Scholastic dishonesty cases at UTEP have increased over the last three years.

During the 2013-2014 school year, the university reported 189 cases of academic dishonesty, which includes cheating, plagiarism and collusion (unauthorized collaboration for any school assignments.)

In 2014-2015, the number of cases increased to 225.

This school year, dishonesty cases dramatically increased to 352 cases of scholastic dishonesty were reported. Sixty-five cases were for cheating, 229 for plagiarism and 58 for collusion.

“It’s not surprising,” said Italia Solis, freshmen multimedia journalism major. “They’re lazy, there’s a lot of stress going on and it’s overpowering. I guess they choose the wrong and easy way out.”

Procrastination is one of the main reasons why students cheat or plagiarize and are referred to the Office of Student Conduct and Conflict Resolution, said Director Jovita Simón.

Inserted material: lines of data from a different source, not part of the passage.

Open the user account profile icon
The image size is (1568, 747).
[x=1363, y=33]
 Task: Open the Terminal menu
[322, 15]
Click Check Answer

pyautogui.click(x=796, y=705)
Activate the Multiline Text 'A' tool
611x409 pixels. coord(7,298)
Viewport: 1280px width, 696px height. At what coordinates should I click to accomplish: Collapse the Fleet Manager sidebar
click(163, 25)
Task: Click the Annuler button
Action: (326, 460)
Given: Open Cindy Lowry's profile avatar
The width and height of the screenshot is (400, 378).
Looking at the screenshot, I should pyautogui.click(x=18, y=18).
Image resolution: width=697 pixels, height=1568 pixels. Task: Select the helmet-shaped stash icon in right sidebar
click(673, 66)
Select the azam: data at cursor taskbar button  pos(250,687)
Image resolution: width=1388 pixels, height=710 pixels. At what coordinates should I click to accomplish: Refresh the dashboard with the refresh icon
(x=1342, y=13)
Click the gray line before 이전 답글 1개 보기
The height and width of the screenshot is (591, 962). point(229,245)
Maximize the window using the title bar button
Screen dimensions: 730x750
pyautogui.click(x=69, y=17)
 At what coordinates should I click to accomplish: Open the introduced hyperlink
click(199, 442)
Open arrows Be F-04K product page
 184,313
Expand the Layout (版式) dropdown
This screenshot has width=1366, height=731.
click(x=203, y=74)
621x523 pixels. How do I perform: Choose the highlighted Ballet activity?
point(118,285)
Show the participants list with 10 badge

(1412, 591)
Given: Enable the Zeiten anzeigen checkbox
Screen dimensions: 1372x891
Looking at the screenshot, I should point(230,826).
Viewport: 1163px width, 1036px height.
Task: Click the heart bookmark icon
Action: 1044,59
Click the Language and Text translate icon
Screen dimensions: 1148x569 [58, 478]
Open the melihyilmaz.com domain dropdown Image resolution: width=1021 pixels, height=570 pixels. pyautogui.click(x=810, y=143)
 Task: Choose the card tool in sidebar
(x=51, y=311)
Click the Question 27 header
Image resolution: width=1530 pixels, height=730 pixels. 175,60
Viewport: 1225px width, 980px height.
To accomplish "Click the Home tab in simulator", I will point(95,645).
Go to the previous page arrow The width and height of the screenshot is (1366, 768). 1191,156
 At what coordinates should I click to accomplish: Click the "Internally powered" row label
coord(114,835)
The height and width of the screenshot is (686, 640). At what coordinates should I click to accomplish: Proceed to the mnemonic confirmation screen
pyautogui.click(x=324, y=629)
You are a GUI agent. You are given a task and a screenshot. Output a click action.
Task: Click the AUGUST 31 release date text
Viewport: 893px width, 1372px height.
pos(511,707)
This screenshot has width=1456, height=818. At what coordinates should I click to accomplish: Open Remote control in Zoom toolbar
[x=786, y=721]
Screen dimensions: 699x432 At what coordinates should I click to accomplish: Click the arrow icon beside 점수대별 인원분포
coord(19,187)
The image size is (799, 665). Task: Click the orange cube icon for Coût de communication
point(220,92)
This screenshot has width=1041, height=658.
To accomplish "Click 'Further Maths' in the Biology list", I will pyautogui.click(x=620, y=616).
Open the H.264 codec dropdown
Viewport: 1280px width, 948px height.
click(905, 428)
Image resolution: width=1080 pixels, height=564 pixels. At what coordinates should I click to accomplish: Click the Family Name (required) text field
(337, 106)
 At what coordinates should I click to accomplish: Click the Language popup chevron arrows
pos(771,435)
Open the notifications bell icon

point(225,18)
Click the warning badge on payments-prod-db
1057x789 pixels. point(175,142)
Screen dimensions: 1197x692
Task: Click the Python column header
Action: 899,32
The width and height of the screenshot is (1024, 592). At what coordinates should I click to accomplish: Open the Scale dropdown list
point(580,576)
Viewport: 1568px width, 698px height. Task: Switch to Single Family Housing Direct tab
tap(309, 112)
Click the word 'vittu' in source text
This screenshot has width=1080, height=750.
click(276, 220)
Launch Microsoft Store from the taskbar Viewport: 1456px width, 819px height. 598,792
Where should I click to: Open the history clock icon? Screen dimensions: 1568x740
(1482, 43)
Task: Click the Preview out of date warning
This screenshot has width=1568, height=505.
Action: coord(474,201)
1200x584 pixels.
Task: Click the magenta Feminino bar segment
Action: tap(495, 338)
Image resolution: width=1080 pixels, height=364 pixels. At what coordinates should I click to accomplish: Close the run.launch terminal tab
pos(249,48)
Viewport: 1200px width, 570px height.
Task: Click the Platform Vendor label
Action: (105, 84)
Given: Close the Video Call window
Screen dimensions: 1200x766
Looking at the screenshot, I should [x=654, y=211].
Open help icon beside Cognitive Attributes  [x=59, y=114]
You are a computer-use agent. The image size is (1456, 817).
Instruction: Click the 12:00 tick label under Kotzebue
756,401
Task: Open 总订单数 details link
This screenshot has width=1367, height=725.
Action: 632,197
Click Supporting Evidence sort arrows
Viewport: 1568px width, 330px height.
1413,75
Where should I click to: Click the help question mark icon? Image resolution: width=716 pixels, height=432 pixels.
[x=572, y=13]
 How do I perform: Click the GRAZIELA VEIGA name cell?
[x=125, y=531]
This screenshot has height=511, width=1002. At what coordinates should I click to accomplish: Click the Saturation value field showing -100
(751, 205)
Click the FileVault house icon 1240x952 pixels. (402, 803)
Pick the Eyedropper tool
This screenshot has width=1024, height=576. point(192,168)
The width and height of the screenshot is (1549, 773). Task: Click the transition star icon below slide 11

“We have amazing students, but we have busy students. We have students that wear so many different hats, not only are they full-time students, they also work and have family responsibilities,” Simón said. “Any life situation can happen to them, so then they have to ask themselves and say, ‘do I not do the assignment and probably get a zero and fail or do I cheat?’ I tell them there’s another area to look at.”

Simón said that the university has many resources that can help students with their assignments and their studying skills. She hopes to reach more students and help them make better decisions when they feel desperate about exams and assignments. 

“There are some students that don’t know we have an amazing writing center here on campus to assist them,” Simón said. “We want to make sure to disseminate all the information about the resources available for students. We make presentations for new student orientations and in the 1301 classes for freshmen students.”

Some of the consequences that students may suffer from academic cheating are greater than receiving an F on an assignment or exam.

“They may get an F for the course,” Simon said. “The student may risk themselves into suspension or expulsion from the university.”

Solis said that when students try to copy off her work, she does not make a big deal out of it.

“If I see someone glancing over, I’m just like okay and scoot it over, but it has happened that I had people take my paper and then just rewrite it and then turn it in and then having a problem there,” Solis said. “It doesn’t bother me that much, I just do my thing, they would get in trouble for doing that and not me.”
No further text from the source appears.